Contrairement à l’image mythique des métiers artisanaux,
une partie du temps de travail se déroule aujourd’hui derrière un écran.

Pour la naissance d’une nouvelle guitare, c’est un travail en quatre dimensions qui s’opère. Dès la réflexion amont et l’élaboration des plans, le son doit guider le travail des volumes. Leur créations sont des objets de niche, ils mettent un peu de leur âme dans celles-ci, créant des instruments dont la forme et le son résonneront avec leur destinataire. Les guitares qu’ils conçoivent accompagnent leur client·es durant des décennies. Ainsi leur clientèle n’est pas forcément locale. Guidée par un choix mûrement réfléchi, les personnes peuvent venir de loin pour trouver un instrument qui leur correspond. Une fois vendue, une question subsiste néanmoins pour les luthiers : leur méticuleux travail autour du son sera-t-il valorisé par un véritable usage de l’instrument ?

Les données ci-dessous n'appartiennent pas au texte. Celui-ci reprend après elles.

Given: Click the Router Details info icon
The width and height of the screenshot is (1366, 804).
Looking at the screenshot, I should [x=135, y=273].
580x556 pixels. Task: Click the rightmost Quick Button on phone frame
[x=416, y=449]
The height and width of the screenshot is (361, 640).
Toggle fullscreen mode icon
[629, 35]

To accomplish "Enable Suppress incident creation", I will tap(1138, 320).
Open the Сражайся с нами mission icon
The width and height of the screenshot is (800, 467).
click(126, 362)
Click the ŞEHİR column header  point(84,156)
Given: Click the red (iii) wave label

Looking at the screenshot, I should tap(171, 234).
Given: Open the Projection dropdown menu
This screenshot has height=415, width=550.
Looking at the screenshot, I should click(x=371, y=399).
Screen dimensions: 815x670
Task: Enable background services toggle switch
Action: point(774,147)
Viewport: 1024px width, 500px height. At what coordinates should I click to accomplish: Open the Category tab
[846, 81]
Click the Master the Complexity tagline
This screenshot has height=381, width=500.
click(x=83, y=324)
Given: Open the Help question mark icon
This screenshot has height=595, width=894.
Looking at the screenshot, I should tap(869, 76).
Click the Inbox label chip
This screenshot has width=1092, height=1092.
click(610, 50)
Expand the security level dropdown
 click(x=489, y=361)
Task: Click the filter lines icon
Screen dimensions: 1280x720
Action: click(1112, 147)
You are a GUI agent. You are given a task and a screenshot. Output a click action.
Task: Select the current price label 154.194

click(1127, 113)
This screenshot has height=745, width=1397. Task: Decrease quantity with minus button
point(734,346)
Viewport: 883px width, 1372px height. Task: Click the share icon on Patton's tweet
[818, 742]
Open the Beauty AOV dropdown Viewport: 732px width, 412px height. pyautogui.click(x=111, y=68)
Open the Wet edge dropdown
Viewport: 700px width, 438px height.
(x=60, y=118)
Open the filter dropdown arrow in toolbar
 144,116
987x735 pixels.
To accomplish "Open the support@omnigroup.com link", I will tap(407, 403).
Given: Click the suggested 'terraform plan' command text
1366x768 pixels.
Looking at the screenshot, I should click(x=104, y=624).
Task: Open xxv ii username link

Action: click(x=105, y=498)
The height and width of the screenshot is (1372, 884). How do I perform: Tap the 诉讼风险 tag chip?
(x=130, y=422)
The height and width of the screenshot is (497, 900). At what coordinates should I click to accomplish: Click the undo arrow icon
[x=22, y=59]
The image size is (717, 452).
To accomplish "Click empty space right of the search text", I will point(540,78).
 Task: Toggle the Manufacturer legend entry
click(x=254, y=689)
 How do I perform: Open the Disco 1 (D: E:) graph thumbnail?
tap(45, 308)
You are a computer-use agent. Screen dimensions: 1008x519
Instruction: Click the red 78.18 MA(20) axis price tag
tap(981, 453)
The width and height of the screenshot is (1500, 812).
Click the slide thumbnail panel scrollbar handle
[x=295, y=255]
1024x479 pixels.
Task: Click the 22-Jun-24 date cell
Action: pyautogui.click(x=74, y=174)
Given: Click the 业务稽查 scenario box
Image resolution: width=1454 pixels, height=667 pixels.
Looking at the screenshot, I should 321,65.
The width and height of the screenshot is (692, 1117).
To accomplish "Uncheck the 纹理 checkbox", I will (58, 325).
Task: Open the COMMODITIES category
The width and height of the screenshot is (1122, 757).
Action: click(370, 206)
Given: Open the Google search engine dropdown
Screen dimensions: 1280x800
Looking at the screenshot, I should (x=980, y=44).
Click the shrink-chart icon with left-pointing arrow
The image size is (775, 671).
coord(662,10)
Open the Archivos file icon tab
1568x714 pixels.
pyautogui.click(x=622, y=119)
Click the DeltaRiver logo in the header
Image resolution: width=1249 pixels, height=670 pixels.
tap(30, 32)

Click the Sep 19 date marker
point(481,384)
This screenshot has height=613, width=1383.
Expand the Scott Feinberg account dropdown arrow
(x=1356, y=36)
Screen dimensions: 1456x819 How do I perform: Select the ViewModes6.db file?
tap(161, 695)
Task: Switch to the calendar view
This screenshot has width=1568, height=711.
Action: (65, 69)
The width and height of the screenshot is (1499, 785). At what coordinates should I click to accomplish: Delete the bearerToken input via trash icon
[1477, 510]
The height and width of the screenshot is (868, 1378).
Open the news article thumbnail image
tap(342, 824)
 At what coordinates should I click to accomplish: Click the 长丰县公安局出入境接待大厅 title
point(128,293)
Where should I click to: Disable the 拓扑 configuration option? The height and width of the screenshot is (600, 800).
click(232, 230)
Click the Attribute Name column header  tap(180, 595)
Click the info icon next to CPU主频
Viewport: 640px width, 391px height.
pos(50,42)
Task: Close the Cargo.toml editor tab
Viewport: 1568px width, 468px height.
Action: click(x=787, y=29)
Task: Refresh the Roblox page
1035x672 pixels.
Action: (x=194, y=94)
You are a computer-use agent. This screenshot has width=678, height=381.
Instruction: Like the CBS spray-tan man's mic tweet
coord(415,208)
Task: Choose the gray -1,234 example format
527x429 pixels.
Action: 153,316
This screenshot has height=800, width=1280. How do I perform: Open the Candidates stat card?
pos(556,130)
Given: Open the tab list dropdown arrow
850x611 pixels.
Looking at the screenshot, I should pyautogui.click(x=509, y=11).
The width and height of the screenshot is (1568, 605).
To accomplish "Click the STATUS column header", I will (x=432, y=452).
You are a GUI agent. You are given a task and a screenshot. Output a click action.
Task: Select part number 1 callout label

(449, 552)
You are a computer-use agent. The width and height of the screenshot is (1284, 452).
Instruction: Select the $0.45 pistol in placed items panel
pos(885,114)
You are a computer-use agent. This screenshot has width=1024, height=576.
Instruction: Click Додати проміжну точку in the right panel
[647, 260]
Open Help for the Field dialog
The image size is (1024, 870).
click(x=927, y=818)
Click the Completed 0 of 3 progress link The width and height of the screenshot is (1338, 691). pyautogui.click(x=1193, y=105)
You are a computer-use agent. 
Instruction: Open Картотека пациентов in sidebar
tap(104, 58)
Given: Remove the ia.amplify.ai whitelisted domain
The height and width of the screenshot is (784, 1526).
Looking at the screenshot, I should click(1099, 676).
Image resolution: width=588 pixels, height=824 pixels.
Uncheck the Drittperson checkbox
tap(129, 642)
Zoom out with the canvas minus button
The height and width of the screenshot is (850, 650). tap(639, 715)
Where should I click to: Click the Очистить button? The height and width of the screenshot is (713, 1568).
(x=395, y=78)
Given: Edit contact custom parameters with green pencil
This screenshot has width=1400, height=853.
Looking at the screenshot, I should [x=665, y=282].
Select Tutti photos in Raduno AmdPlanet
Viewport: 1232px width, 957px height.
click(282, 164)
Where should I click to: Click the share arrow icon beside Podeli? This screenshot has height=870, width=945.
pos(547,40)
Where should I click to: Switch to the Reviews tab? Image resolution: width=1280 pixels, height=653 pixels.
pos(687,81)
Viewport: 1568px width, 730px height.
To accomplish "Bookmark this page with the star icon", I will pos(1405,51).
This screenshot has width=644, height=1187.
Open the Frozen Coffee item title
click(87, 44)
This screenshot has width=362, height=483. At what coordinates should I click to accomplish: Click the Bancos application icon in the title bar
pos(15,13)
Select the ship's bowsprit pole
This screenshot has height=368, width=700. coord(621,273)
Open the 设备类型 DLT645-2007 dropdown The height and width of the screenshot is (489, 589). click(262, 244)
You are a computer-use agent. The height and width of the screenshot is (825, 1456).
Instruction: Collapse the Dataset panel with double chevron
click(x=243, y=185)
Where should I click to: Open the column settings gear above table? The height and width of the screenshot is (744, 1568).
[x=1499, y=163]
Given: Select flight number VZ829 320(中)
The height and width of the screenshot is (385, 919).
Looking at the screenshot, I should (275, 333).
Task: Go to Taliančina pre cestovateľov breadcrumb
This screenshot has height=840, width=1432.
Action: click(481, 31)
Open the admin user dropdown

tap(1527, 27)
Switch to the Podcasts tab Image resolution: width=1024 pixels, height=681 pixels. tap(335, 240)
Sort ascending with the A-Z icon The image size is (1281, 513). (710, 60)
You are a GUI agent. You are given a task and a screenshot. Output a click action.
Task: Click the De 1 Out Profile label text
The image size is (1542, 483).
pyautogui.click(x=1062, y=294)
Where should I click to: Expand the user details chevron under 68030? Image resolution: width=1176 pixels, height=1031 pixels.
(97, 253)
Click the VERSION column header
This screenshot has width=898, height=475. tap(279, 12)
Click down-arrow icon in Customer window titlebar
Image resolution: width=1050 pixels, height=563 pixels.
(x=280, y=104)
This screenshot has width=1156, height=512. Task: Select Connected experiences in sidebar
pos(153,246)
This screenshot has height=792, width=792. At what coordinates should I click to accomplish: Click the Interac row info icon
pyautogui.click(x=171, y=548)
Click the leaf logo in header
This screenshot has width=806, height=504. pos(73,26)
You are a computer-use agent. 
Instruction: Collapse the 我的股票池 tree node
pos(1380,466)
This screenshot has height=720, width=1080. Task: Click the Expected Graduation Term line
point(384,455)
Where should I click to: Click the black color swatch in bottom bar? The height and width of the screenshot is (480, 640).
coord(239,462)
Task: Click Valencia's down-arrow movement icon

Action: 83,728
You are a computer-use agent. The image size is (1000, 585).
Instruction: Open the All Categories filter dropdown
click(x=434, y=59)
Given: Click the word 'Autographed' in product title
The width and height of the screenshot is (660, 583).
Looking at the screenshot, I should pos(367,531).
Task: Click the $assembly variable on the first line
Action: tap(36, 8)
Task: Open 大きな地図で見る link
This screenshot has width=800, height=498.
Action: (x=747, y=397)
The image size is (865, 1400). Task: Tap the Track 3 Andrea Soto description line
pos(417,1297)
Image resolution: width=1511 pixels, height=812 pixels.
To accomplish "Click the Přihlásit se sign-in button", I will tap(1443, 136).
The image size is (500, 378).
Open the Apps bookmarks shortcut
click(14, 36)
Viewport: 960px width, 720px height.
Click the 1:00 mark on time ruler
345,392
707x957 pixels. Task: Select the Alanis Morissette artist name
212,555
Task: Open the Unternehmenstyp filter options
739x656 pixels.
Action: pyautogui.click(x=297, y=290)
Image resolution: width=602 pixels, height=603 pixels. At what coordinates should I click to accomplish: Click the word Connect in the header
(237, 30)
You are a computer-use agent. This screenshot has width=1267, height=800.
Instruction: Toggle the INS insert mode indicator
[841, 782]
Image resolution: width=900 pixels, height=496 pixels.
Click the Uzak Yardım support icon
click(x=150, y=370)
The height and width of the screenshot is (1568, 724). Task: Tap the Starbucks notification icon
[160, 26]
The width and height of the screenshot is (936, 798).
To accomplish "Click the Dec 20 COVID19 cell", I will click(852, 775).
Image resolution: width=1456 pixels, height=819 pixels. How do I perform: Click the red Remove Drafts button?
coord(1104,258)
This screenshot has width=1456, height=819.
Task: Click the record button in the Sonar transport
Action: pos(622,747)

Outre les gestes minutieux, une partie du prix de la guitare vient aussi du bois qui la compose. Les deux amis ont pris la décision de ne pas utiliser un certain nombre d’essences exotiques. C’est particulièrement le cas du palissandre, pourtant apprécié en lutherie, mais dont les conditions d’exploitation et d’importation vont à l’encontre de leurs valeurs. Dans leur domaine, ce qui importe c’est la réaction du bois à la contrainte importante imposée par les cordes. Les matériaux doivent être rigides mais légers, en particulier pour les tables d’harmonies. On retrouve principalement ces caractéristiques chez les Épicéas et les Cèdres rouges. Avoir un bois d’harmonie de qualité, au grain dense et serré, suppose des arbres à croissance lente et régulière. En France, on retrouve notamment ces caractéristiques chez les épicéas du Haut Jura.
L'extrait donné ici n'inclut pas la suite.